Note: if the vg0drbd LVM is large, it will take a long time to sync (perhaps overnight).

Enable DRBD to startup at boot:

root@filer01 ~# chkconfig –level 2345 drbd on
root@filer02 ~# chkconfig –level 2345 drbd on

Now create the cluster_metadata filesystem. Use this 512 MB partition to keep all of the Openfiler configuration data and the data for the services that should be available in HA (eg. NFS, iSCSI, SMB).

root@filer01 ~# mkfs.ext3 /dev/drbd0

Don’t add this partition to an /etc/fstab, as this is managed by Heartbeat (and will be configured shortly).

Configure LVM Partition

Create the /dev/drbd1 as a PV (Physical Volume) for the data volume group, which will be used to create Logical Volumes for data.

First, edit /etc/lvm/lvm.conf and modify the filter line:

From:

filter = [ "a/.*/" ]

To:

filter = [ "r|/dev/sda5|" ]

Note: Change /dev/sda5 to reflect the partition of your LVM. Also remember to apply these changes on both filer01 and filer02.

Create the LVM Physical Volume (only do this on our Primary node, as it will replicate to the Second node via drbd):

root@filer1 /# pvcreate /dev/drbd1

Physical volume “/dev/drbd1” successfully created

Configure Heartbeat

As mentioned before, Heartbeat controls failover between hosts. The two nodes run the Heartbeat service, that sends out a heartbeat pulse on the secondary interface (eth1). If one node dies, then Heartbeat detects this and roles the surviving node to Primary (if it wasn’t already) using startup scripts available in /etc/ha.d/resources.d.

Make modifications to /etc/ha.d/ha.cf and /etc/ha.d/authkeys. Make these changes on both nodes.

In /etc/ha.d/authkeys, add:

auth 2
2 crc

The /etc/ha.d/authkeys file may not exist and will need to be created, as it does not appear to exist in Openfiler 2.3.

SUPPLIED DATA:
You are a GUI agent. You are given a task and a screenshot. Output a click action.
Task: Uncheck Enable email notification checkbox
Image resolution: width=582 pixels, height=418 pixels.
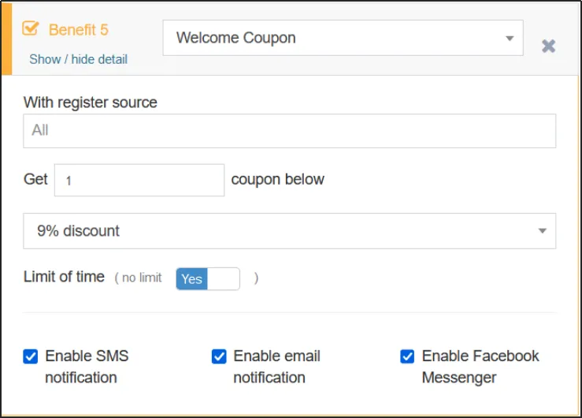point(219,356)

--

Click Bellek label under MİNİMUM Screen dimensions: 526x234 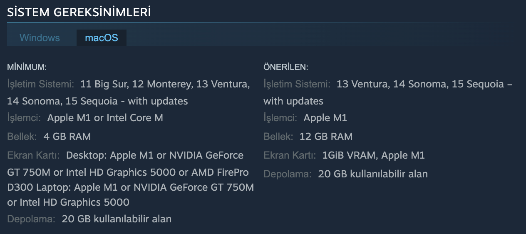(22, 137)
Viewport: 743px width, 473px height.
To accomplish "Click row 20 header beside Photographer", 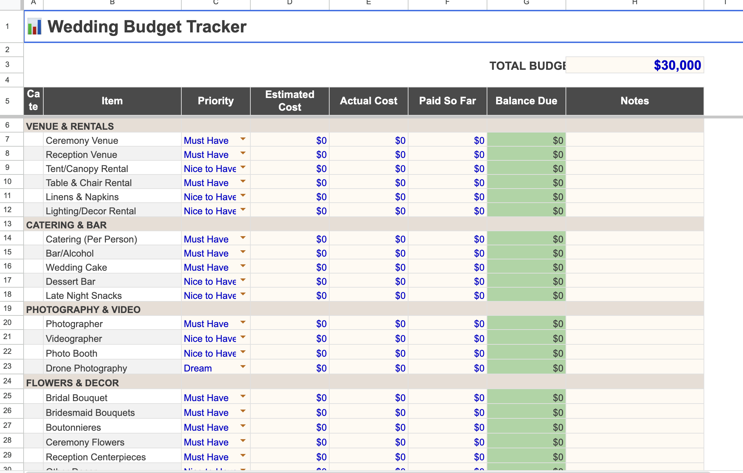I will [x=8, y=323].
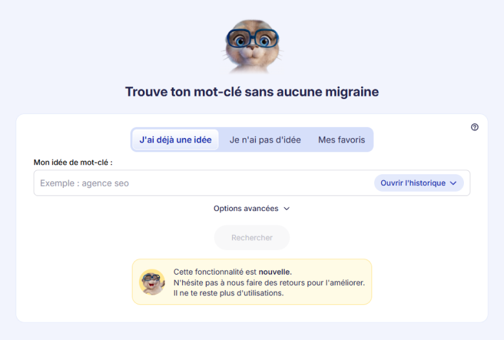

...

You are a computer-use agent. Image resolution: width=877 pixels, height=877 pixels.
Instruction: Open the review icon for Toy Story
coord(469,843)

WRITTEN PROBLEM 1:
In the Openfiler HA guide, on which interface does Heartbeat send out its pulse?
WRITTEN PROBLEM 2:
According to the Openfiler HA guide, why is the LVM physical volume created only on the primary node?
WRITTEN PROBLEM 3:
Please retype the Openfiler HA guide from "root@filer01 ~# chkconfig" to "Volumes for data.".

FINAL RESULT 1:
The secondary interface, eth1.

FINAL RESULT 2:
The physical volume only needs to be created on the primary node because it will replicate to the second node through DRBD.

FINAL RESULT 3:
root@filer01 ~# chkconfig –level 2345 drbd on
root@filer02 ~# chkconfig –level 2345 drbd on

Now create the cluster_metadata filesystem. Use this 512 MB partition to keep all of the Openfiler configuration data and the data for the services that should be available in HA (eg. NFS, iSCSI, SMB).

root@filer01 ~# mkfs.ext3 /dev/drbd0

Don’t add this partition to an /etc/fstab, as this is managed by Heartbeat (and will be configured shortly).

Configure LVM Partition

Create the /dev/drbd1 as a PV (Physical Volume) for the data volume group, which will be used to create Logical Volumes for data.